Pero no es lo único que ha olvidado. Poco o nada habló sobre la cuenta bancaria de Pachira en la Banca Privada de Andorra, cuya firma autorizada y beneficiario final es él, según los papeles que firmó.

Un informe del Departamento de Compliance (Cumplimiento) de este banco, fechado el 25 de febrero de 2015, da detalles preocupantes del manejo de esta cuenta, abierta el 10 de octubre de 2012. El titular de la cuenta era Pachira, con la firma y beneficiario final ya identificado en la persona de Brin Azcárraga, identificado, no como vicepresidente del departamento de compras internacionales de los Súper 99, sino como “empresario del sector plástico.

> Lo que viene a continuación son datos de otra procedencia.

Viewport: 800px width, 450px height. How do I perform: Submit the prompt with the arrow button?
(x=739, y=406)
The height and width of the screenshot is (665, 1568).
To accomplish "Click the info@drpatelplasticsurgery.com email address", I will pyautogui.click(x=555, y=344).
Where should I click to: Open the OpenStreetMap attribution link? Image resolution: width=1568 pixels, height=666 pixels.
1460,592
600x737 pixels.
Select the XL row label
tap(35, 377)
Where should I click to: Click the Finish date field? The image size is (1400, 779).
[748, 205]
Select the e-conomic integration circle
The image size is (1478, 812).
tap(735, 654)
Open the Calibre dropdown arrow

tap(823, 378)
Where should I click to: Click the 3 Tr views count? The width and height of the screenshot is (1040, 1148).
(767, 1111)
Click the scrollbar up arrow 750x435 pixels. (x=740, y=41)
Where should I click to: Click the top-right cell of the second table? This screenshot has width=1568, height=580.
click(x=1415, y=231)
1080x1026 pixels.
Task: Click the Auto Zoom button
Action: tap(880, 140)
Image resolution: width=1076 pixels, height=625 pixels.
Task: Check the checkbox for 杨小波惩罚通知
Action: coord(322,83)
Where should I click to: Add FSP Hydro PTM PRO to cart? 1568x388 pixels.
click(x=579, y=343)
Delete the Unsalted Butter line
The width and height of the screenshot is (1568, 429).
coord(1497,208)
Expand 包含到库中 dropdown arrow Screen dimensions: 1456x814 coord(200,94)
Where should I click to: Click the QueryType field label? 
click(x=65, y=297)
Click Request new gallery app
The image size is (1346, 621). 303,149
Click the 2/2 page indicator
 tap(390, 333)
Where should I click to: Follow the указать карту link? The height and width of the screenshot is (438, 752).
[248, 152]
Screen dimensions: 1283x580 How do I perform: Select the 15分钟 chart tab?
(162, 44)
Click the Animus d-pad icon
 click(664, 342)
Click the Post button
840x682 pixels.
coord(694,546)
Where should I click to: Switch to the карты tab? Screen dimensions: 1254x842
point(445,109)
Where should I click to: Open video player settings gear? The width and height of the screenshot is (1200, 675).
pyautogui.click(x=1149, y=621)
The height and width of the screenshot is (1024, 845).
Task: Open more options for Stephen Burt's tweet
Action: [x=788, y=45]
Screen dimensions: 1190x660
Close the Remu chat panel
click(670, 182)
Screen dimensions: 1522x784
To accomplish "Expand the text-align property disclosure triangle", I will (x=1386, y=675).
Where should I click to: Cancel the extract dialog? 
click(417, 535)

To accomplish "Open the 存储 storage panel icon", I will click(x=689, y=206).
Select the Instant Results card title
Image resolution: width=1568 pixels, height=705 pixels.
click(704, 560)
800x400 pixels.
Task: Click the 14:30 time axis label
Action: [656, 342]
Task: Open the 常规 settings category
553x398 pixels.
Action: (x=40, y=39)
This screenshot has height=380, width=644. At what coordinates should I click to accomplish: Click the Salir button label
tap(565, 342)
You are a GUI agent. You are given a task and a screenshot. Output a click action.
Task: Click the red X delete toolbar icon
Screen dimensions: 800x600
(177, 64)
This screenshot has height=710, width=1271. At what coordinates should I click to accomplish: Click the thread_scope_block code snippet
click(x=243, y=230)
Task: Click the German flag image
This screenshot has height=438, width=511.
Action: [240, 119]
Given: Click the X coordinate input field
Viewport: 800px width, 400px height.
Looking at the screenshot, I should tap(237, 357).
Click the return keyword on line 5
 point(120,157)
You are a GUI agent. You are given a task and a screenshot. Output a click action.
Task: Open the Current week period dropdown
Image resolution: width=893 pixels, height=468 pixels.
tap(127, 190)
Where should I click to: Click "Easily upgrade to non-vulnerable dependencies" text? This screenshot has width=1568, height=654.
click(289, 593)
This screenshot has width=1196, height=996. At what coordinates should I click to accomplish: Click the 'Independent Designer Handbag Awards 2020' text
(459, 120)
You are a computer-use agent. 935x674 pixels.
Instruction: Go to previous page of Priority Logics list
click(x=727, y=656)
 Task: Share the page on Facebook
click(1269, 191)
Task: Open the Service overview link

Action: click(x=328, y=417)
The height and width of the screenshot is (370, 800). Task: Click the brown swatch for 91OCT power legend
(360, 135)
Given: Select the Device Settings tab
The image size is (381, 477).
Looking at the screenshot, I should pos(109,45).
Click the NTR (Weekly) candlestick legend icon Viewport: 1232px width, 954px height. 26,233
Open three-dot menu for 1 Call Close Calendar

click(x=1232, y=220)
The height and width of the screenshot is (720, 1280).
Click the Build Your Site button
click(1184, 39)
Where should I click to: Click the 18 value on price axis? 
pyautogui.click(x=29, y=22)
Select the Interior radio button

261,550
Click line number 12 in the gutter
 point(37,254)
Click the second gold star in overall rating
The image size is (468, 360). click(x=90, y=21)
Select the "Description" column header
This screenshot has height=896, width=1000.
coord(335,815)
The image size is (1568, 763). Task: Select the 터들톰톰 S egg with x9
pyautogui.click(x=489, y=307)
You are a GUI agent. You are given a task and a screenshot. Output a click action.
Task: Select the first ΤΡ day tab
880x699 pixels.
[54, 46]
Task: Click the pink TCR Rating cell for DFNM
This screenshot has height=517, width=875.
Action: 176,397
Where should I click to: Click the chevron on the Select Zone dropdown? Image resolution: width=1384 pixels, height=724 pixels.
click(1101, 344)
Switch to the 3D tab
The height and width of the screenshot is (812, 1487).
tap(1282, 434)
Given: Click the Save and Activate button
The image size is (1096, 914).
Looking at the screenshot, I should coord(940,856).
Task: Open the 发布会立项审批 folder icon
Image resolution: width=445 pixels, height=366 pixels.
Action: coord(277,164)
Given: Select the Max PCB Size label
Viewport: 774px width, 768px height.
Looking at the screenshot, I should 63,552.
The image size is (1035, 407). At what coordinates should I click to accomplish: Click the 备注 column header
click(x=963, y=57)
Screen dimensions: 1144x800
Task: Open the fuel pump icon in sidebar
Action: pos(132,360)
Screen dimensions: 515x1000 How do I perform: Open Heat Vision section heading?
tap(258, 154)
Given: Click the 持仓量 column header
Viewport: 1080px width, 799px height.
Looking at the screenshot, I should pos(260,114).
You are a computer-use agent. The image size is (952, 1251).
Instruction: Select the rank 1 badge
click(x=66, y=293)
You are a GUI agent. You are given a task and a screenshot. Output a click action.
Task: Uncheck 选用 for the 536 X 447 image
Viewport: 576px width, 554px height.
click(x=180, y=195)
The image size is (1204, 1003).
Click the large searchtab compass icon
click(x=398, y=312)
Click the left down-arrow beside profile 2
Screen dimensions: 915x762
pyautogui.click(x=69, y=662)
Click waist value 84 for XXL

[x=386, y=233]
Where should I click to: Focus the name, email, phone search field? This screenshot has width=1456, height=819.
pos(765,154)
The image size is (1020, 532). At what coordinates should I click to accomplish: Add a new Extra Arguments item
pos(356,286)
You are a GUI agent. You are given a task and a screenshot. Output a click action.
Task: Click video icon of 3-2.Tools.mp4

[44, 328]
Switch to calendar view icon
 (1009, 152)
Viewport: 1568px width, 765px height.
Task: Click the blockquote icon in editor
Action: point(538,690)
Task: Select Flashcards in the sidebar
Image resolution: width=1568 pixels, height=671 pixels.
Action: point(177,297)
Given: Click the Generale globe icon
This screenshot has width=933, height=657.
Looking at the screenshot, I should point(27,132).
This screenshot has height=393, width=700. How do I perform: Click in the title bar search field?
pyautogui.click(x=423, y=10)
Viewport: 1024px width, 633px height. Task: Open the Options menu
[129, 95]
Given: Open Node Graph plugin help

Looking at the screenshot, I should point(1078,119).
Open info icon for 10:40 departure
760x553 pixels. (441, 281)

Empresa Plastigol”.

El propio Brin Azcárraga describe Plastigol como una empresa que se dedica a fabricar bolsas plásticas para comercios, bobinas plásticas para empacar granos, empaques de polipropileno, etc.

Dijo que la empresa –ahora en venta– pertenece a tres grupos económicos que están en la misma línea de negocios, entre ellos, Importadora Ricamar, razón social de los Súper 99. Es decir, que, en el afán de justificar ante el banco su perfil a fin de poder recibir esos dineros, quedaron mencionadas empresas que nada tenían que ver con las operaciones de soborno de Odebrecht.

Quien llevó los clientes al banco es un personaje identificado como “Betingo”, representante de la filial del Banco en Uruguay: Andrés Norberto Sanguinetti, antiguo dirigente del equipo Peñarol de Uruguay.

Las conclusiones del informe: no hay referencias bancarias ni comprobación de domicilio, “no tenemos ninguna constancia de la vinculación del cliente con la empresa de la que manifiesta ser CEO” y el banco no tenía las acciones al portador de Pachira (de Belice), razón por la que se explica por qué fue nacionalizada en Panamá, pues el banco exigió una nueva jurisdicción. Tampoco el banco poseía documento alguno que sustentara el origen de los fondos.

(Con información de Eliana Morales).